Crowdy-crawn


A crowdy-crawn is a wooden hoop covered with sheepskin used as a percussion instrument in western Cornwall at least as early as 1880. It is similar to the Irish bodhrán. It is used by some modern Cornish traditional music groups as a solo or accompaniment instrument. The name crowdy-crawn is derived from the Cornish "croder croghen," literally "skin sieve," sometimes shortened to "crowd."
The crowdy-crawn is said to have originated from a tool used for gathering or measuring grain. According to one authoritative observer, the Irish bodhrán was derived from the "riddle," an agricultural tool used for sifting coarse material from harvested grain: "most were made out of sieves and riddles, you know, for riddling corn, they just removed the wire, and used the frame." As a "Riddle drum," the instrument is also known from Dorset and Wiltshire in England. A book on English agricultural hand tools depicts a riddle with a beech frame 28 inches in diameter from Leicestershire, England, and Scotsman Osgood Mackenzie stated that he "never saw a wire riddle for riddling corn or meal in the old days; they were all made of stretched sheep-skins with holes perforated in them by a big red-hot needle", suggesting a cosmopolitan origin for the musical instrument.

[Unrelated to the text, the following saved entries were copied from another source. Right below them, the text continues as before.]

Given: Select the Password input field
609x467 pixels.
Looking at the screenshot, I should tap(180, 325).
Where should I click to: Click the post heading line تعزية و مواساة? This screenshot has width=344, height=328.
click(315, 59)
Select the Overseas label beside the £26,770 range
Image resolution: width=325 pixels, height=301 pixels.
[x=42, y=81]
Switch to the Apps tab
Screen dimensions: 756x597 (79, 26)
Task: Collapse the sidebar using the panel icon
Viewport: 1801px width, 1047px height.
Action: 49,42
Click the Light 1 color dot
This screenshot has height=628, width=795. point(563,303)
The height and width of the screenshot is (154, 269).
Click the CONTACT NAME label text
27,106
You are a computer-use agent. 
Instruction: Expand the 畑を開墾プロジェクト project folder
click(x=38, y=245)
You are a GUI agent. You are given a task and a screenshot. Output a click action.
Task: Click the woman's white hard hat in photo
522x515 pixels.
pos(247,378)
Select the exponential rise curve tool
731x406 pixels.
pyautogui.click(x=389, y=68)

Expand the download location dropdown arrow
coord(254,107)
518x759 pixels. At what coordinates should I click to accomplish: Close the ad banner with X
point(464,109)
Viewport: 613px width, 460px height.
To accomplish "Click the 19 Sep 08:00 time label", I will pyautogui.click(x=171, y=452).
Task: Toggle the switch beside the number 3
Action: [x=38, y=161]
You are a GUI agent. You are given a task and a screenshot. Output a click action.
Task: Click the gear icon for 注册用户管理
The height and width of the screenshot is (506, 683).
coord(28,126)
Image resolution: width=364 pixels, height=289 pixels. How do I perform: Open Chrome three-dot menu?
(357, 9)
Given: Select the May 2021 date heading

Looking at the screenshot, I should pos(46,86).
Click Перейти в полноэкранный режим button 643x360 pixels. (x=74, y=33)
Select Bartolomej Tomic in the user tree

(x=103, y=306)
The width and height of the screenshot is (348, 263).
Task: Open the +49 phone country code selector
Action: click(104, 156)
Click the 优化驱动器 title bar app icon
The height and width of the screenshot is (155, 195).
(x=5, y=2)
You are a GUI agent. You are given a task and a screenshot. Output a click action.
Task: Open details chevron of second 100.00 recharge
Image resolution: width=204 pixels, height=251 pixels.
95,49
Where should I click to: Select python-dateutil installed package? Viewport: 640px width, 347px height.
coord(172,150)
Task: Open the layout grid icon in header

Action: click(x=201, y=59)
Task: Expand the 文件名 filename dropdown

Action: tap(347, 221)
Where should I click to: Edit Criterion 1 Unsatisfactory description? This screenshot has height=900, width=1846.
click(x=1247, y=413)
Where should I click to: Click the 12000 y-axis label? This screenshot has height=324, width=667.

When not in use in the field, the crowdy-crawn was used to store odds and ends in homes: "In old country house-keeping in West Cornwall, odd things, all worth saving, but for which no special place on the wall, shelf, chimney board, or dresser was provided, were tidied away into the "crowdy-crawn"; a sieve-rind with a bottom of stretched sheep-skin, serving on occasion also as a tambourine for dancers, but originally meant as a corn-measure." The term is also used modernly to describe a gathering of people for Cornish cultural storytelling, lace-making, quilting, spinning and other traditional activities.
Crowdy Crawn is one of Brenda Wootton's albums, made in collaboration with Richard Gendall.